Data items:
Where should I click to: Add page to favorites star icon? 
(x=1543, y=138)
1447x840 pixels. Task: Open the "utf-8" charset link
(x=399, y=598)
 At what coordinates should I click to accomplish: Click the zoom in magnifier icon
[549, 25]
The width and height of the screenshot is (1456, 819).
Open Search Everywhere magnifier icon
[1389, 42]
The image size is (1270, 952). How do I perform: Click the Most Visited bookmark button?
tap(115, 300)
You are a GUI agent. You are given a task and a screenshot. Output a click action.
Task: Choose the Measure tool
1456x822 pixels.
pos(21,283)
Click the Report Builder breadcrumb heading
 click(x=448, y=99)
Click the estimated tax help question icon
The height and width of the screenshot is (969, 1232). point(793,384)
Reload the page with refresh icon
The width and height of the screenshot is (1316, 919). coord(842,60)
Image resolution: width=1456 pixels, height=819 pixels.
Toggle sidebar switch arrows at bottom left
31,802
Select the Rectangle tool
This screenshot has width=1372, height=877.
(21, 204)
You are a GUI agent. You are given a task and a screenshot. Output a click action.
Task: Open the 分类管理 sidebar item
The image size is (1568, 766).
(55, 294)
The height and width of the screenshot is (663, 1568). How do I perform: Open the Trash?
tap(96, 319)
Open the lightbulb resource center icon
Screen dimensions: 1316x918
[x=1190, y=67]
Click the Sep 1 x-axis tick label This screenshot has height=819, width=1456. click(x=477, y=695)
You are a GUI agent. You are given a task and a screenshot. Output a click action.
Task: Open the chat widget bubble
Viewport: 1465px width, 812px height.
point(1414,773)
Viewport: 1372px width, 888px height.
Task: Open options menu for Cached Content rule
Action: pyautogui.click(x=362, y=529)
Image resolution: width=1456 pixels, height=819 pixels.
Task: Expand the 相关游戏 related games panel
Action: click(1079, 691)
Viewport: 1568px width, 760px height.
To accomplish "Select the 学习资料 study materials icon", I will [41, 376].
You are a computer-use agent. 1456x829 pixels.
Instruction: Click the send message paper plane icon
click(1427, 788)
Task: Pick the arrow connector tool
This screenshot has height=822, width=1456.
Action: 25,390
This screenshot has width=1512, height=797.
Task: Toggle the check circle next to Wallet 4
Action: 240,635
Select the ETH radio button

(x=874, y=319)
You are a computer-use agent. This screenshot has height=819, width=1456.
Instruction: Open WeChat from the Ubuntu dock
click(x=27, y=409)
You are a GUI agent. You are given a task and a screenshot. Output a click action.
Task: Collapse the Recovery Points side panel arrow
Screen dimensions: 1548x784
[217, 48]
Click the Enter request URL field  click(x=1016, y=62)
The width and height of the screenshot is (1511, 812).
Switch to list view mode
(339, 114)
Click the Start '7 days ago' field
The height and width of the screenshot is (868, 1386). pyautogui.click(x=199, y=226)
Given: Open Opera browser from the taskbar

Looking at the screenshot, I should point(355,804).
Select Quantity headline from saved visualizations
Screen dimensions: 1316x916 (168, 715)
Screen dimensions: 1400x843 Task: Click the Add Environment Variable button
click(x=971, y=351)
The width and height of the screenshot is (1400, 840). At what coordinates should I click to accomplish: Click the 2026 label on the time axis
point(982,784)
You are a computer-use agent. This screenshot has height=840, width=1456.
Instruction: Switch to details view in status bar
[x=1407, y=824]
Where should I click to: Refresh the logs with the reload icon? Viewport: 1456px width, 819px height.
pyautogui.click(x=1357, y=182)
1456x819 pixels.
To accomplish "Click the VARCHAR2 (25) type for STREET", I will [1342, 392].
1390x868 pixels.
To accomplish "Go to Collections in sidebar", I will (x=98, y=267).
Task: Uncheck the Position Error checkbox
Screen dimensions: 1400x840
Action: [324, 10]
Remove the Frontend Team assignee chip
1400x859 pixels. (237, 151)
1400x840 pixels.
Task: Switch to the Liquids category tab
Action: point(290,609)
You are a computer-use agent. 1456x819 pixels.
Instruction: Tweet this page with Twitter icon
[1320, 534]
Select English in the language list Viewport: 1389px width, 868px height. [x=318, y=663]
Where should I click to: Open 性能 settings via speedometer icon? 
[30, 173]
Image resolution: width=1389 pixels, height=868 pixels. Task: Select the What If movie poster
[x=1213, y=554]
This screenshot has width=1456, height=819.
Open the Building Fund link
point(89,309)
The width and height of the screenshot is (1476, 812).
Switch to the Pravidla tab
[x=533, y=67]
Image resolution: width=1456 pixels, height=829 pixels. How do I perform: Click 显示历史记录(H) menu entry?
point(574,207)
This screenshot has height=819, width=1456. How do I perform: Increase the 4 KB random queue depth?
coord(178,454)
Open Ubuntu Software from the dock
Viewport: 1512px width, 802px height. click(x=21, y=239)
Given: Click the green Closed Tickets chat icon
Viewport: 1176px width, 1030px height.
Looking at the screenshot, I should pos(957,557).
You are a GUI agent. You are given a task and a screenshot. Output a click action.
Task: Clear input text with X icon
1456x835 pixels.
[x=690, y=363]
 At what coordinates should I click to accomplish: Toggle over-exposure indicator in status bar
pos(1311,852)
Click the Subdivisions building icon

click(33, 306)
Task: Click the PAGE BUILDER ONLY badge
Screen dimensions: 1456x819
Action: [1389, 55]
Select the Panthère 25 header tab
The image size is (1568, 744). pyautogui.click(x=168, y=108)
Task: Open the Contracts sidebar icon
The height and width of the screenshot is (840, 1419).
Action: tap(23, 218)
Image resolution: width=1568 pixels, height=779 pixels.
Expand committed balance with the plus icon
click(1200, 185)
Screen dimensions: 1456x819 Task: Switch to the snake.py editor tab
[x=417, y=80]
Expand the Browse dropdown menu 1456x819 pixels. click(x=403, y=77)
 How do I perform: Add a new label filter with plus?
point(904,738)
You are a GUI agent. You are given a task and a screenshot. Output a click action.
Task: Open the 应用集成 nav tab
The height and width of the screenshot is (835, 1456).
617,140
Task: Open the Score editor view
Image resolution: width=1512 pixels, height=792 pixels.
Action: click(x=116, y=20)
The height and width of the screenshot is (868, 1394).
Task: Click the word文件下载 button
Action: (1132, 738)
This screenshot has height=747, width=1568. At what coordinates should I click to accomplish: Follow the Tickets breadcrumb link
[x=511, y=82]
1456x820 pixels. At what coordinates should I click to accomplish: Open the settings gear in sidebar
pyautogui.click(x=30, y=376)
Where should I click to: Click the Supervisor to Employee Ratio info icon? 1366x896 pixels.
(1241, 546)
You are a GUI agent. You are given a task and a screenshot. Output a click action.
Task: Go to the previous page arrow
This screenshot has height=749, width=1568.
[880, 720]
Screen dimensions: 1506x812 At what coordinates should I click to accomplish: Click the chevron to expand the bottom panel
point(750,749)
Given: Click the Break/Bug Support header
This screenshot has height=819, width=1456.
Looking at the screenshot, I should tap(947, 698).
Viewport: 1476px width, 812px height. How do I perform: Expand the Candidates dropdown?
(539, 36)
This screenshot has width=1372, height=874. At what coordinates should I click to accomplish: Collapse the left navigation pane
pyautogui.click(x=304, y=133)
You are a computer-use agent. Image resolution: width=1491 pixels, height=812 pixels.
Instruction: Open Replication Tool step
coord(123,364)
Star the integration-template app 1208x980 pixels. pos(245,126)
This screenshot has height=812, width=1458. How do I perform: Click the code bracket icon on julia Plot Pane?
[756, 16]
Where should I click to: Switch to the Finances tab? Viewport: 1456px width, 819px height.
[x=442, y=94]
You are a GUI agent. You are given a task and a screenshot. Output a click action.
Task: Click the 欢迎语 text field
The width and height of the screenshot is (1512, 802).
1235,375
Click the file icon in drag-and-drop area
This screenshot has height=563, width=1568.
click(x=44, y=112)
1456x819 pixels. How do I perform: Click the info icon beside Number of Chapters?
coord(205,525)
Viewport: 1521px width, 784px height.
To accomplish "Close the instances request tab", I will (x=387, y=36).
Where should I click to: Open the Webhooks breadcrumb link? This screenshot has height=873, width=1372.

TASK INSTRUCTIONS:
Copy out the lines above with "will" in them.

REPLY:
To accomplish "Select the 学习资料 study materials icon", I will [41, 376].
To accomplish "Click the VARCHAR2 (25) type for STREET", I will [1342, 392].
To accomplish "Go to Collections in sidebar", I will (x=98, y=267).
To accomplish "Close the instances request tab", I will (x=387, y=36).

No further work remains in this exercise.